[Given information — start]

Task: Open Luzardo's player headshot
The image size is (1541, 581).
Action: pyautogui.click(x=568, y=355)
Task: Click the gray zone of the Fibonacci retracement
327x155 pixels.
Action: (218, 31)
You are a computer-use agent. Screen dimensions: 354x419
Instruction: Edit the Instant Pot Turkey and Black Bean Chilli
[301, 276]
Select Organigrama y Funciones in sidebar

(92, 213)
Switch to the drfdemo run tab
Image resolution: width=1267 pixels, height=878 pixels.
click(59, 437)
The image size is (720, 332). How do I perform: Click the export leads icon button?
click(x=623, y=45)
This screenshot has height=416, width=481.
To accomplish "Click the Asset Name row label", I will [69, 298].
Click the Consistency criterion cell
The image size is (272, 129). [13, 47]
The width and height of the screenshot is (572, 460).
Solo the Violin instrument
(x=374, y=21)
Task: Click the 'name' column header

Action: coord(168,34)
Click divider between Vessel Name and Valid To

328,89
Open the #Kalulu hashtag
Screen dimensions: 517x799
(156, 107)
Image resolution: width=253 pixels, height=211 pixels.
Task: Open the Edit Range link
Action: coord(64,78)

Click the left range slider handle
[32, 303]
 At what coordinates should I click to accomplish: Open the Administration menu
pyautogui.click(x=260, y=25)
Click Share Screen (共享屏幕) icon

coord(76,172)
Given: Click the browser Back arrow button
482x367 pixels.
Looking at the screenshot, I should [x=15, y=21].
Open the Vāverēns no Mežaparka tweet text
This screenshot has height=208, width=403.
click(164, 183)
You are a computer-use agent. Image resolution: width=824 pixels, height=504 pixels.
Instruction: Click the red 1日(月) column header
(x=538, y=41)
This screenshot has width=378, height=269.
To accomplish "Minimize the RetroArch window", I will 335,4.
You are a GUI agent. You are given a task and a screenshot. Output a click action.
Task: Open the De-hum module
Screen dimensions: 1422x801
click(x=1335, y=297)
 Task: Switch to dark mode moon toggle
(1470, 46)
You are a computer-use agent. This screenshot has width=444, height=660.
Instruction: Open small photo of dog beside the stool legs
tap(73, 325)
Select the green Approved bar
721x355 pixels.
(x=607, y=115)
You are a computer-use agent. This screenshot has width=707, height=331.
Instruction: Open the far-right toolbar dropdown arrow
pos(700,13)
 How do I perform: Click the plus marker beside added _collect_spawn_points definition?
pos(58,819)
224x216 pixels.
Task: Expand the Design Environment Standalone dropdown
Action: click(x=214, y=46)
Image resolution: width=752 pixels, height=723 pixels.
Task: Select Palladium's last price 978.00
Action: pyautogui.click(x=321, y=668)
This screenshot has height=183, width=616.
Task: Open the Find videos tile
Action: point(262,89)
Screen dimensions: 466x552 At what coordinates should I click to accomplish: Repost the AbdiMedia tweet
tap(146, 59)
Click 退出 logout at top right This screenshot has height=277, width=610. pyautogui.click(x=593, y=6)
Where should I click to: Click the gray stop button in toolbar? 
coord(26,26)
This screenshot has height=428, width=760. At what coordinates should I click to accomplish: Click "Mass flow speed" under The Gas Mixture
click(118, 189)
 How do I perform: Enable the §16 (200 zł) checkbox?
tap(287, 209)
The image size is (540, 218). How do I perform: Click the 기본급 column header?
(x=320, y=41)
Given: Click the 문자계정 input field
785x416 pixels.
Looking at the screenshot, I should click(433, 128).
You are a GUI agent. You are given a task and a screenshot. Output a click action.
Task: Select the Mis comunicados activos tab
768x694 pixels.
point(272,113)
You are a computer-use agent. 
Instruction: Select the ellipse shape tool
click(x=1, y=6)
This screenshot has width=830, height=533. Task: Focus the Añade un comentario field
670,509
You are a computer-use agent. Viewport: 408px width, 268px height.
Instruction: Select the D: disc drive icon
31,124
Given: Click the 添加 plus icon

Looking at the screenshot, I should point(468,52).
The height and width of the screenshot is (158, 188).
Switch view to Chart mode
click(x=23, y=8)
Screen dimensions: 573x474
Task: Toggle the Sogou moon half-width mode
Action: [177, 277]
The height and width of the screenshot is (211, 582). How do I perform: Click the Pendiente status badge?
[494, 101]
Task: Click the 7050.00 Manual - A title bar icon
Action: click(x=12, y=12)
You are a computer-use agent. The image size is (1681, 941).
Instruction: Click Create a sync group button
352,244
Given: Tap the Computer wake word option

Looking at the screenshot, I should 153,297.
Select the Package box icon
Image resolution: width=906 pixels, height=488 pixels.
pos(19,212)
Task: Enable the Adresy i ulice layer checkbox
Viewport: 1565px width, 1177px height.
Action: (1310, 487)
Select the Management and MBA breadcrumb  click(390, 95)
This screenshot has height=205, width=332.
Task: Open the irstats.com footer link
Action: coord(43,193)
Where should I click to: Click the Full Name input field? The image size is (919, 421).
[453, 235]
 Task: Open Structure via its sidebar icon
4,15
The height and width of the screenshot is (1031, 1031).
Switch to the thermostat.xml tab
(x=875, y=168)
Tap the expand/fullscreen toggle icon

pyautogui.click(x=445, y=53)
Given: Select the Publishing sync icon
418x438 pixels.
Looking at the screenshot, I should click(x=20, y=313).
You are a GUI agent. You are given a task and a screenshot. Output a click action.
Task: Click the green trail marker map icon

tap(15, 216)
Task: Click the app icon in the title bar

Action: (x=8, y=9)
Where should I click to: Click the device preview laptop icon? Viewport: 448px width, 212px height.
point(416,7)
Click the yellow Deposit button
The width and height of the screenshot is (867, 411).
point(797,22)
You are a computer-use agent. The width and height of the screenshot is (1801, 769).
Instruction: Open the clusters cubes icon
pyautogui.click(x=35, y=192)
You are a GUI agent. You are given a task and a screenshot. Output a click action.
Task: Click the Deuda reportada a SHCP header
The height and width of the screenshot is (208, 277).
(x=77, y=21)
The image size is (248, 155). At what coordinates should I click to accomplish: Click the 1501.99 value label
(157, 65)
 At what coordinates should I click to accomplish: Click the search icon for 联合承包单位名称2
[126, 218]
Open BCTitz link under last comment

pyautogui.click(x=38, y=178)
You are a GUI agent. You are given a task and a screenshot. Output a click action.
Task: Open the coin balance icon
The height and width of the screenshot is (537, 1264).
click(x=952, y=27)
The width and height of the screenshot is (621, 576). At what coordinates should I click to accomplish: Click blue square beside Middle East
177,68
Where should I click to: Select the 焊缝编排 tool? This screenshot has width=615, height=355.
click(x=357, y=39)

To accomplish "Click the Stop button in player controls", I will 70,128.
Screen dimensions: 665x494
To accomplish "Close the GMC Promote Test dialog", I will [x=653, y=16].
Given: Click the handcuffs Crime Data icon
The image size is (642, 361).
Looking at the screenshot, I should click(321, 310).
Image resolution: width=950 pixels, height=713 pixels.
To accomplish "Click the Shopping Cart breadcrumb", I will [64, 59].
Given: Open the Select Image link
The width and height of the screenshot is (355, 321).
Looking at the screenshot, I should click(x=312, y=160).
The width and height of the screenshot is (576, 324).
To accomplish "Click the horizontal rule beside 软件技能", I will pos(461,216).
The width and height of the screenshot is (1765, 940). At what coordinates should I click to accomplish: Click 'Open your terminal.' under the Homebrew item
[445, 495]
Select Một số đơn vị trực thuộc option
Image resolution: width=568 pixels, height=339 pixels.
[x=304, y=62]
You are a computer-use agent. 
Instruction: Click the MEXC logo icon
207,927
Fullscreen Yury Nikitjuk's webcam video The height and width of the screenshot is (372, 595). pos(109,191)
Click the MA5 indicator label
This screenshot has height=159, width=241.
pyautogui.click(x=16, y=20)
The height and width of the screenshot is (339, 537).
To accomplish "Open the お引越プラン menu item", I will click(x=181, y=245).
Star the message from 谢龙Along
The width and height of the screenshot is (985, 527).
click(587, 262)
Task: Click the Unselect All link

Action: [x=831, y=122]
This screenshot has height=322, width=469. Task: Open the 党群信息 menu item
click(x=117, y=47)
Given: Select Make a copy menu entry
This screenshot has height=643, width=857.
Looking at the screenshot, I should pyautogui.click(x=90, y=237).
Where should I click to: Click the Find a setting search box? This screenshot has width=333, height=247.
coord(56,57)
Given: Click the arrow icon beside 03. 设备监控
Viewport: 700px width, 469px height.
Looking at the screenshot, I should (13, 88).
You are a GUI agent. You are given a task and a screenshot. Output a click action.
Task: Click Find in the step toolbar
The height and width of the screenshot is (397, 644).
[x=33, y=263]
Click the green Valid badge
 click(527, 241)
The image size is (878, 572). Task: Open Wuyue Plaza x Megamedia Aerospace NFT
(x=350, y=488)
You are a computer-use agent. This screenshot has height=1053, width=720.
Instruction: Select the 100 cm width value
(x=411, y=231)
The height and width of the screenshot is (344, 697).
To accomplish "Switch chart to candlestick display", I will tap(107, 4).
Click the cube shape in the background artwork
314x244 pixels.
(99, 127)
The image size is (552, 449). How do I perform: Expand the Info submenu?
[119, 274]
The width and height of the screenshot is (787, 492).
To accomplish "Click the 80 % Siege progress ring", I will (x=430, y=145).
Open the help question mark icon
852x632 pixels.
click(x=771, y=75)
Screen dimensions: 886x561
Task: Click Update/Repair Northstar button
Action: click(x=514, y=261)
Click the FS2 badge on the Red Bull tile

[Given information — finish]

## Work to complete
The line containing "The height and width of the screenshot is (344, 697)." and every line after it, through the last one above, should be written out word for word.

## Worked solution
The height and width of the screenshot is (344, 697).
To accomplish "Switch chart to candlestick display", I will tap(107, 4).
Click the cube shape in the background artwork
314x244 pixels.
(99, 127)
The image size is (552, 449). How do I perform: Expand the Info submenu?
[119, 274]
The width and height of the screenshot is (787, 492).
To accomplish "Click the 80 % Siege progress ring", I will (x=430, y=145).
Open the help question mark icon
852x632 pixels.
click(x=771, y=75)
Screen dimensions: 886x561
Task: Click Update/Repair Northstar button
Action: click(x=514, y=261)
Click the FS2 badge on the Red Bull tile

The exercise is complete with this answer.